The highlight of the run, for me, was when I took the death defying flying leap off a bridge. No. Not like the line your mom used to use “Well if your friends told you to jump off a bridge....”  It was a small wooden bridge built over a rocky, muddy, little creek.  The bridge was angled (like the vortex bridge in a haunted house) and wet.  I was about 3 strides into the crossing when I started to lose my balance and realized I was about to fall.  I took the only option (other than falling)  I had to avoid complete embarrassment.....jump.  Fortunately, I landed on my feet.  Not only did I save myself from a painful fall but I think I may have slightly impressed my new friends.  “Dude, nice save!”  “That was awesome!”, etc.  On a side note, I made sure we avoided the bridge on the second lap around.  I knew that save was luck.  There was no point in tempting fait and tarnishing the spurious B.A. reputation I had gained of my new friends.

I made a second trip to the trail today, which was a whole new experience.  Kristen’s husband, Al,  joined us.  I quickly discovered Al runs much faster than I do but I think this will be another benefit to running with a group.  I know I would have never continued at the pace I was running today, if I had been by myself.  We finished a little over 5 miles in about 45 minutes.  It was a milestone run for me.  I surpassed 1,250 miles for the year.  The most I’ve run in a year.

I don’t know if I will be as sore as I was last week but I’m already feeling a little more worn than I usually would.

Happy Running!

Wednesday, December 21, 2011

The Necessity of Etiquette & Assimilation

Maybe it's for the recognition, or the desire to share or maybe just, simply, the "hey look at me" factor.  I can't really pinpoint what has prompted my sudden desire to blog but regardless of the reason, it exists.   Lately, I have been obsessed with thoughts of what to write next.  Should it be something to help new runners?  Should it be a sharing of my experiences? and on, and on, and on....

Obviously, I feel, if I'm going to take the time to write, hopefully someone will read it.  As a result, I started looking for ways I could "grow my audience" and took the advice of another runner who suggested posting links to my blog in other running forums.  Great idea right? Yea, not so much so.

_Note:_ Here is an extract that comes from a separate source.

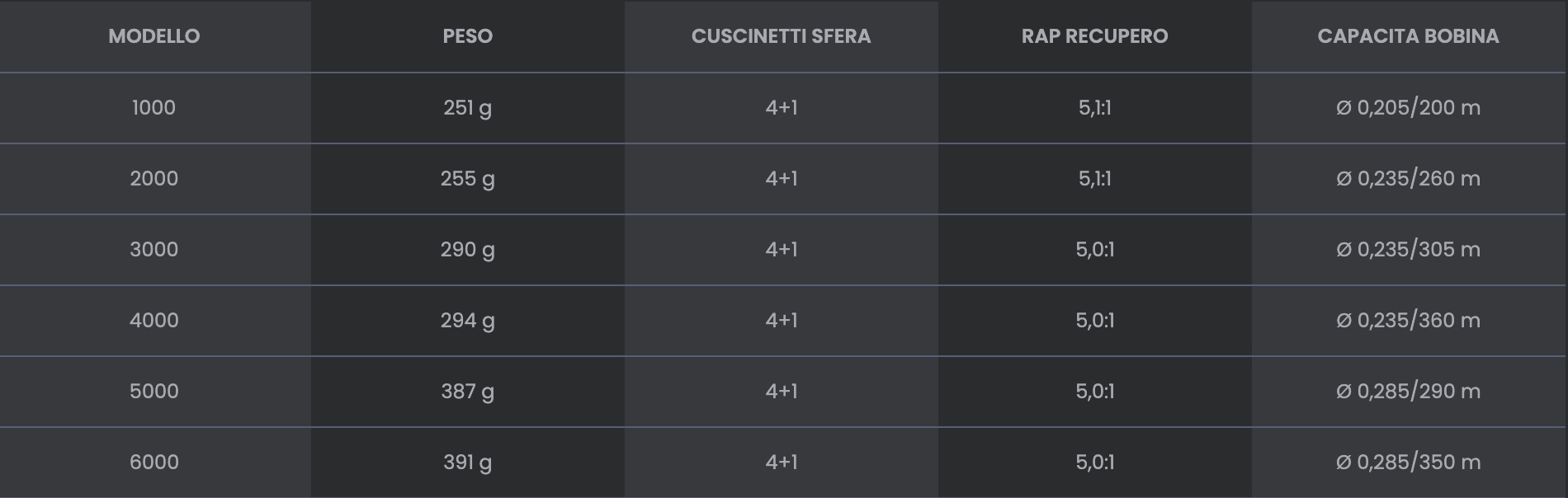Click the 391 g weight cell
The width and height of the screenshot is (1568, 498).
pos(467,463)
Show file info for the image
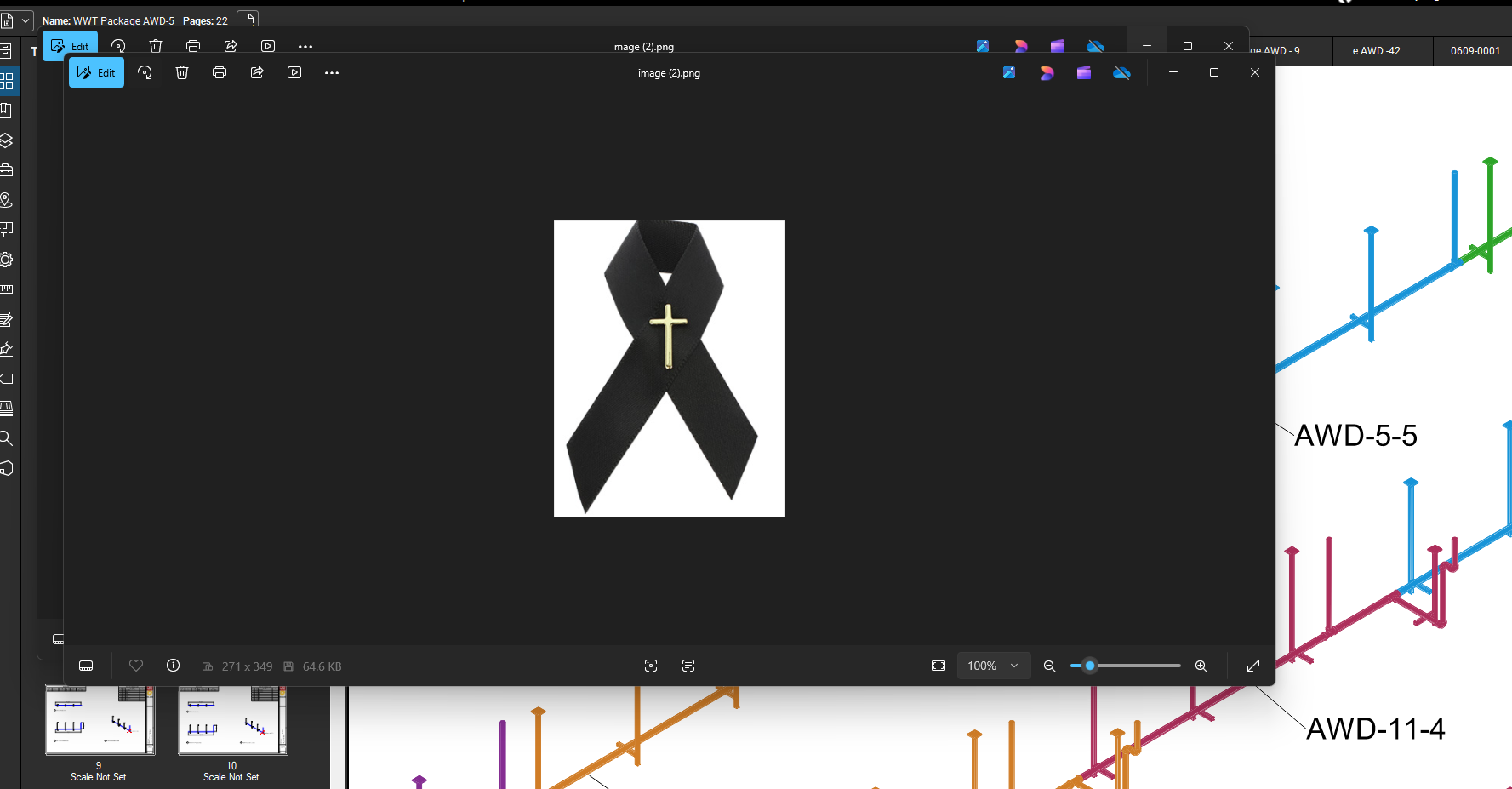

I went to the most obvious of places,, and started posting away.  I quickly learned, not only was this a bad idea, it seemed to be a very popular bad idea.  It seems many bloggers do this, as well as websites attempting to advertise their products.  Many of the "regulars" on these blogs quickly put me in my place.  I received comments such as "I don't read spam", "Thanks for the advice.  I couldn't think of any running websites to go to for running advice.", etc.  There was also, some very constructive feedback, that really made me re-evaluate my "advice."

At first, I was a little bothered by this.  I mean, I've invested the last several years of my life in becoming a pretty descent runner and now I'm taking the time to share and I'm being treated like that! WTF! I've always found runners to be overly friendly and accepting of fellow runners.  So, I never expected this reaction. But, this had obviously pissed some people off.  Although, the more I thought about it, the more I started to understand their point of view.

There is nothing that bothers me more than going to a race and having to deal with people (usually inexperienced runners) who have poor race etiquette.  The slow runners or even walkers, that line up at the front.  The people that walk to the left or center of the course. Or worse yet, the 4 or 5 friends that decided to walk the race and walk side by side, taking up the entire running lane!! The people that spit where ever and when ever they feel like it along the course.  I really don't want to run in your spit!  The people who throw their drinks, Gu's, etc. without even looking at where it's going.  You get my point.

Without even realizing it, I had entered this new sub-culture, of running forums, all cocky and full of myself.  Similar to someone who has trained for weeks in preparation for their first 5k.  But, I failed to take a single moment to consider if there was a right way to go about becoming an accepted part of this sub-culture.  So, to my fellow runners that I've successfully annoyed, consider this my public apology.  I'm sorry :(

I think this was a good lesson.  And a lesson that can be shared with all.  Whether you are an experienced runner or training for your first race, it's important to take the time to learn the ways of the people.  And that, my friends, is my lengthy definition  of Assimilation.

Happy Running!

Monday, December 19, 2011

Adventures on the Trails

Holy shit!  Just when I thought I've had it ALL figured out, I get this bright idea to go run trails.  And let me tell you, the 3.3 miles I ran was quite the adventure.

First, my motivation.  I've been toying with the idea of running my first ultra marathon next year.  An ultra marathon is anything longer than the traditional 26.2 mile marathon.  The standard distances include a 50k, 50 mile, 100k or 100 mile.  I know very little about these races but the one thing I have been told is most ultra runners do not consider you a 'legit' ultra runner, until you've run at least a 50 mile race.  Which leaves me no choice but to skip right over the 50k and start daydreaming about my first (did I just say first?!) 50 mile race.  I've been looking at the possibility of doing this race in 2012.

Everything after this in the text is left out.